5.    Confidentiality. The Parties agree that this Agreement and the terms contained herein constitute Confidential Information (as defined in the Funding Agreement). Each Party agrees that any public announcements, public disclosures or public filings made by it with respect to this Agreement shall be subject to the terms of Article VI of the Funding Agreement.
6.    Representation and Warranty. Each Party represents and warrants to the other Party that (a) the execution and delivery by such Party of this Agreement and the performance of its obligations hereunder and the consummation of the transactions contemplated hereby are within its power and have been duly authorized by all necessary action on the part of such Party and (b) this Agreement has been duly executed and delivered by a duly authorized representative of such Party and is the legal, valid and binding obligation thereof, enforceable against such Party in accordance with its terms, except as enforceability may be limited by applicable bankruptcy, insolvency, reorganization, moratorium or other similar laws now or hereafter in effect relating to or affecting creditors’ rights generally.

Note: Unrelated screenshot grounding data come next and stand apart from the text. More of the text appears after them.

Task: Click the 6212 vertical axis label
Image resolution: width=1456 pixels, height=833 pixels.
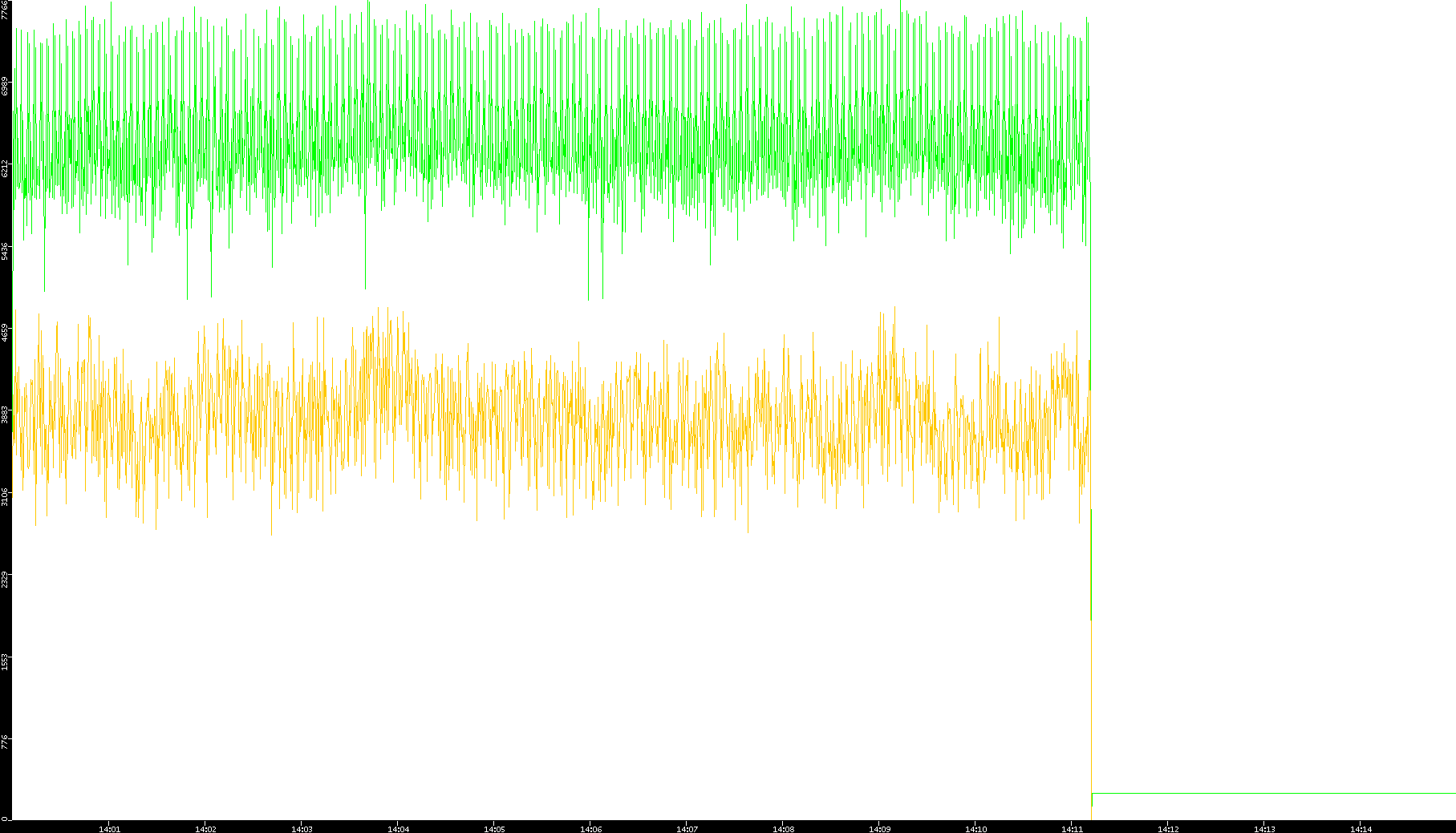Action: tap(5, 168)
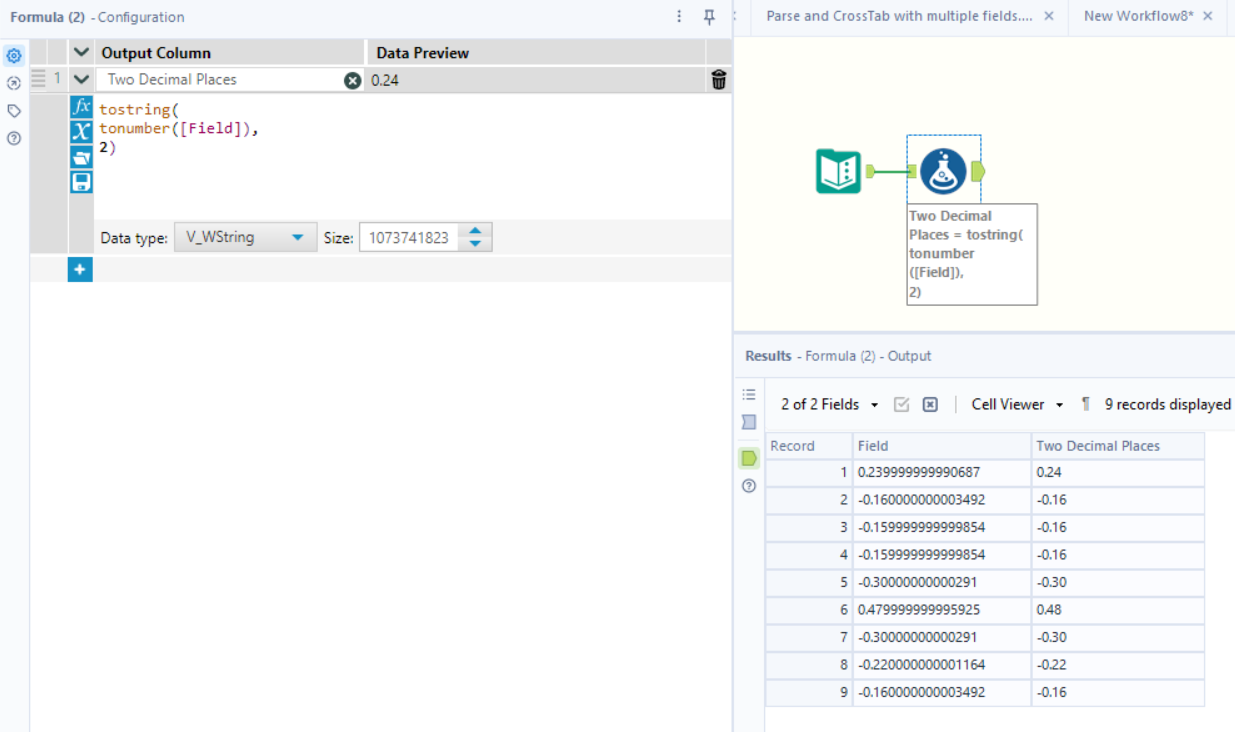Switch to the New Workflow8 tab
The width and height of the screenshot is (1235, 732).
click(x=1138, y=16)
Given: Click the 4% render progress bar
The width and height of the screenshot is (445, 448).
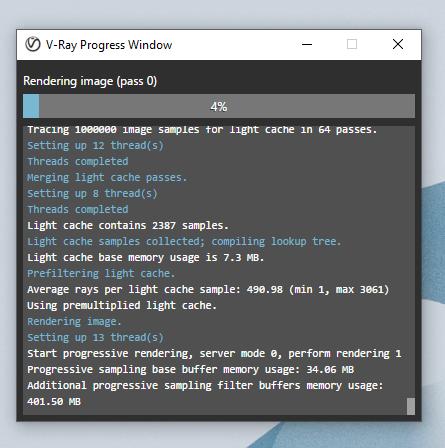Looking at the screenshot, I should coord(219,106).
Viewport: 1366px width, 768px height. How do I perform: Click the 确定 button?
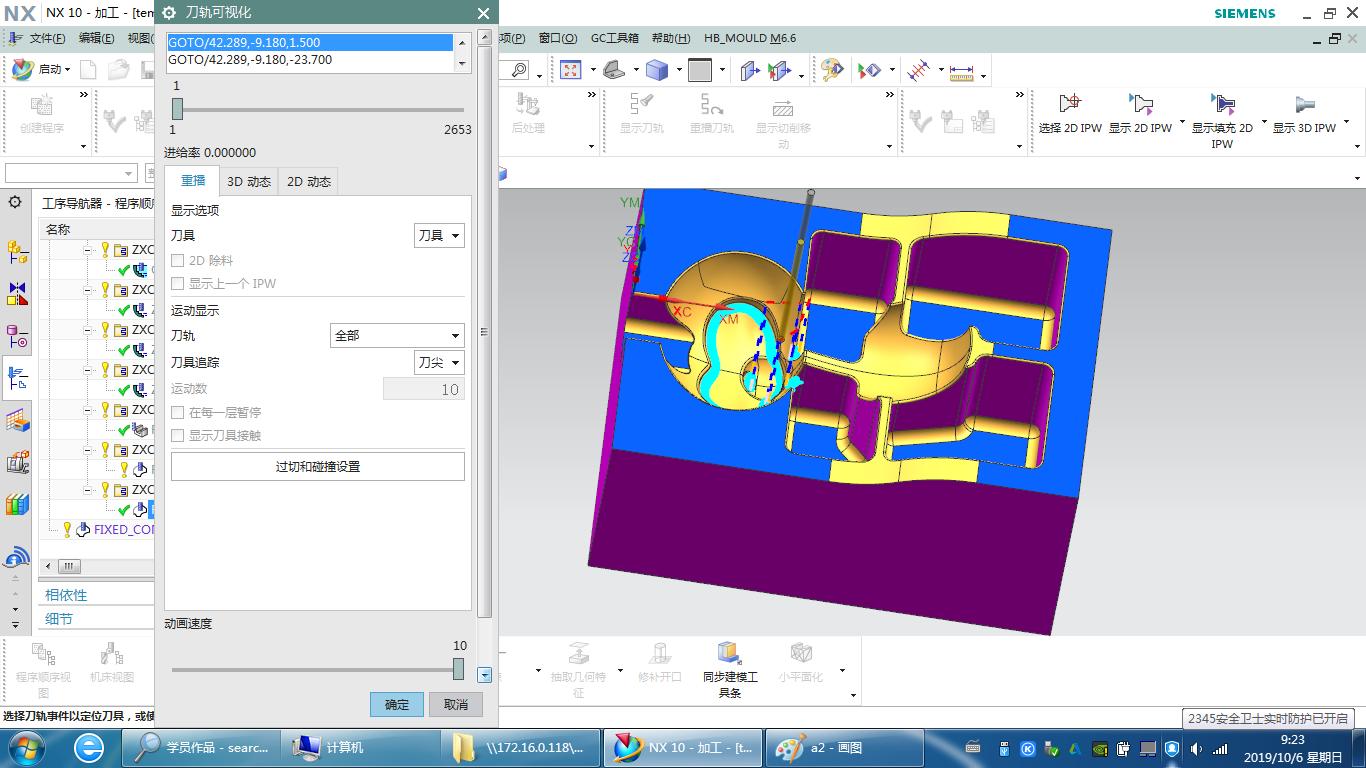tap(396, 704)
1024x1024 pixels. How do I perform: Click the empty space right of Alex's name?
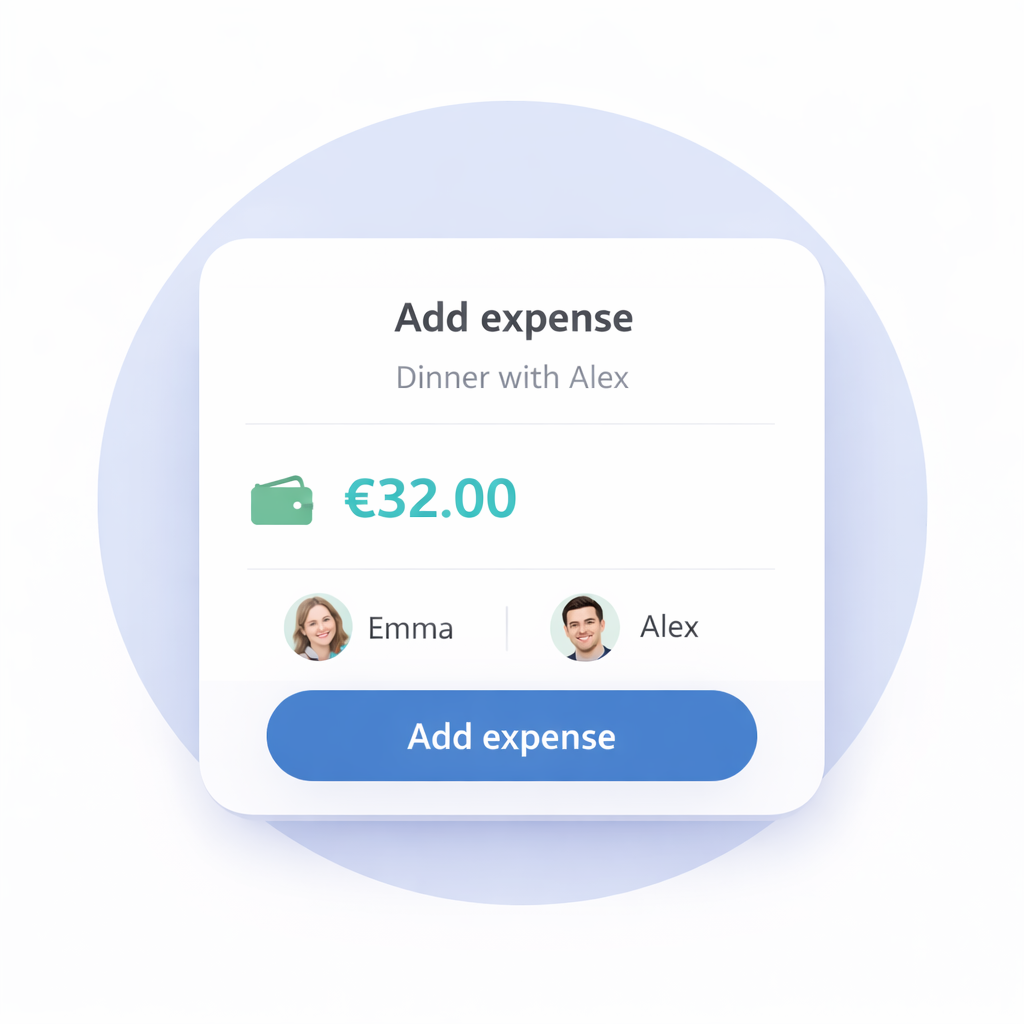[760, 627]
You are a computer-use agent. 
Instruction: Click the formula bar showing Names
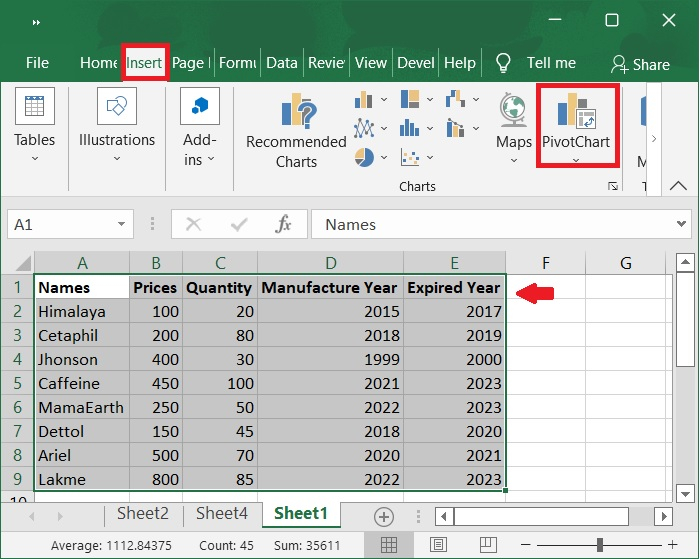click(500, 225)
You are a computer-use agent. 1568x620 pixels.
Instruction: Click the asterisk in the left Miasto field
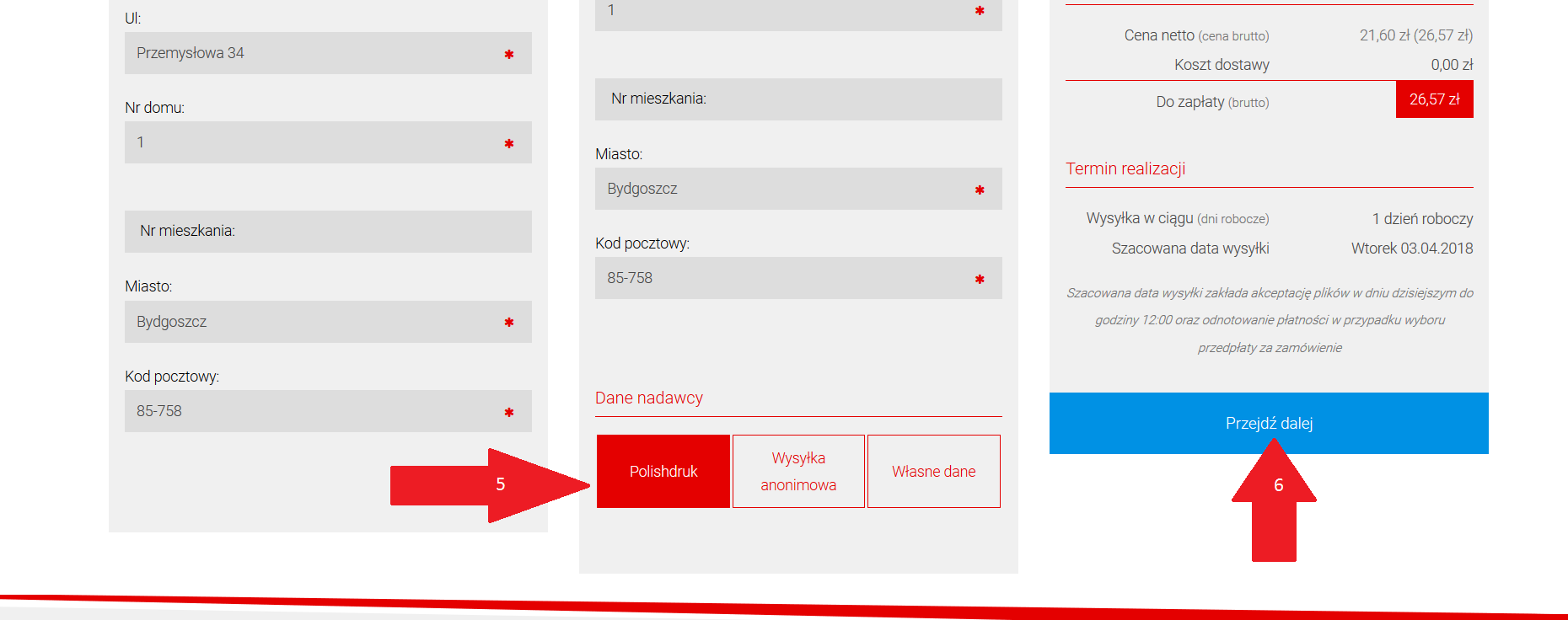(508, 323)
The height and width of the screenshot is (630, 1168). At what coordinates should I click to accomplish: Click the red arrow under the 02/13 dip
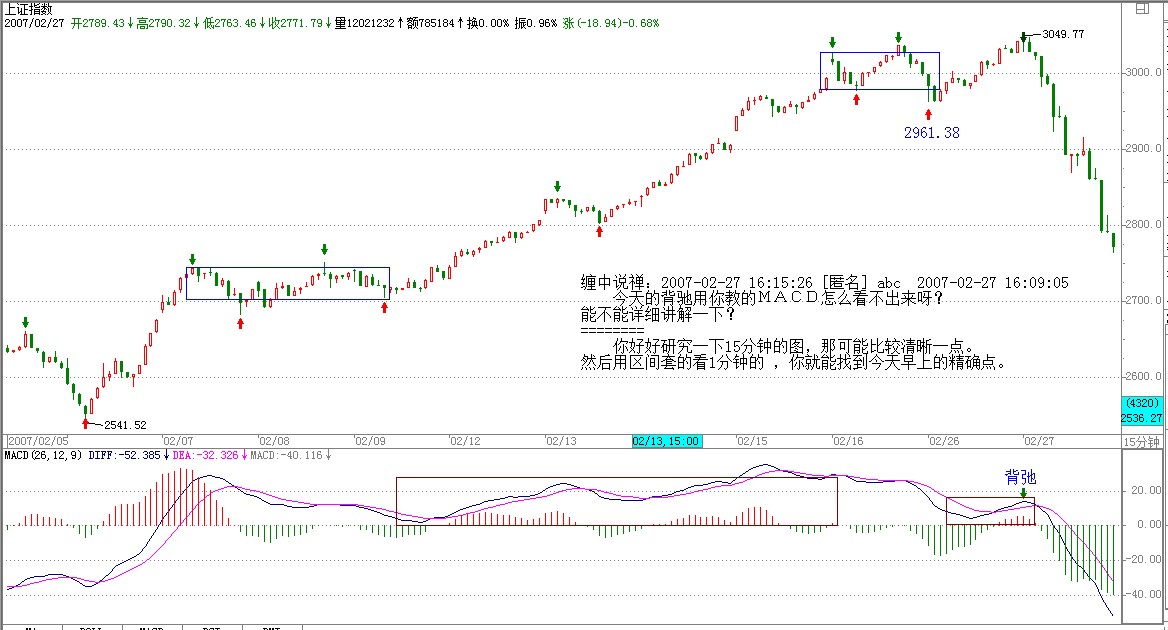click(x=599, y=232)
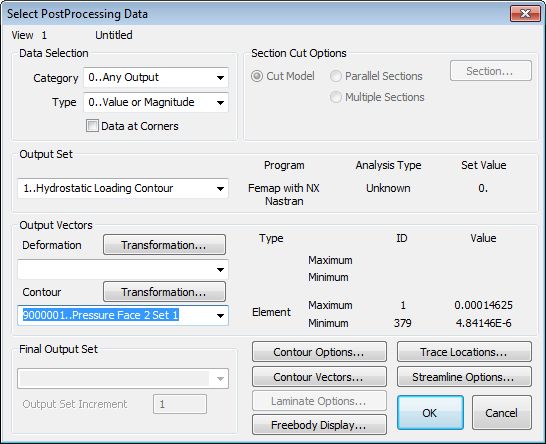Cancel the dialog
Image resolution: width=546 pixels, height=444 pixels.
point(502,413)
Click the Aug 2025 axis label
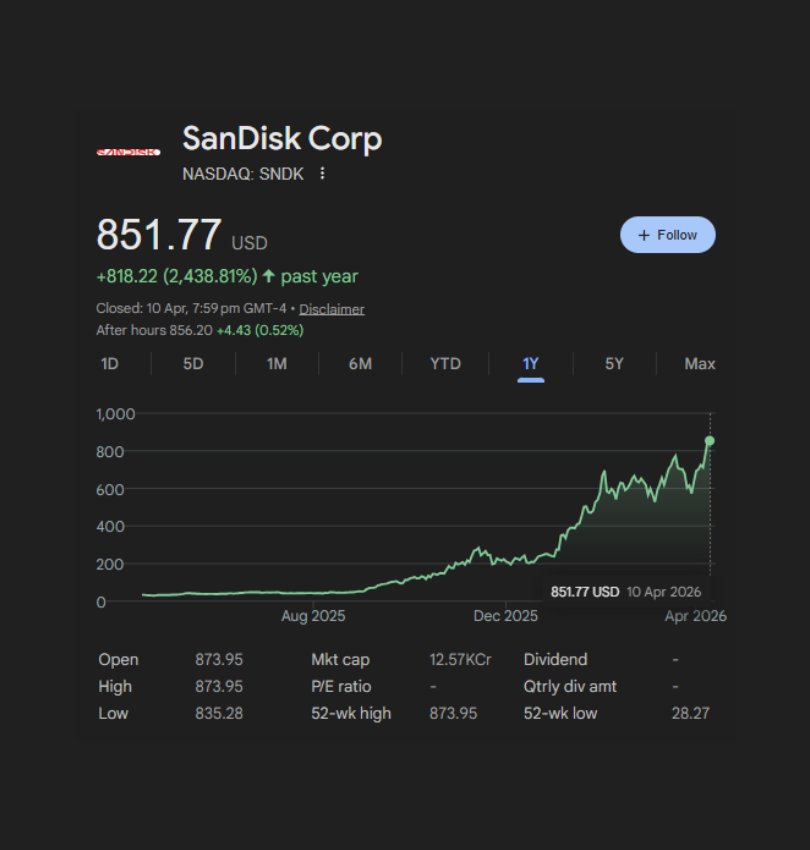 pyautogui.click(x=313, y=616)
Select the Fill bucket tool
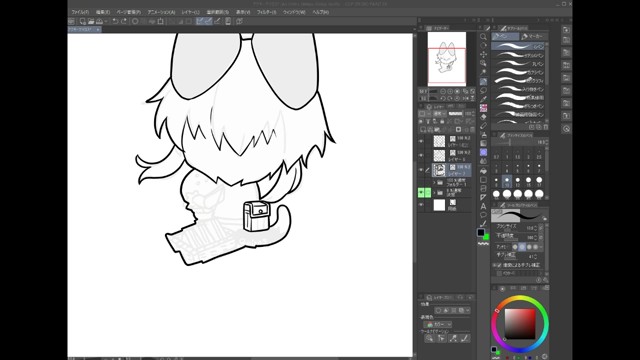 tap(483, 135)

7.    No Waiver. Nothing contained herein shall be deemed to constitute a waiver of any claims that Brickell or Parent has or may have against the Bodor Plaintiffs, all of which claims Brickell and Parent expressly reserve.
8.    Incorporation By Reference. Sections 11.1, 11.2, 11.3, 11.6, 11.7, 11.8, 11.9, 11.13, 11.16 of the Funding Agreement are hereby incorporated by reference herein, mutatis mutandis, as though expressly set forth herein.
[Signature page follows]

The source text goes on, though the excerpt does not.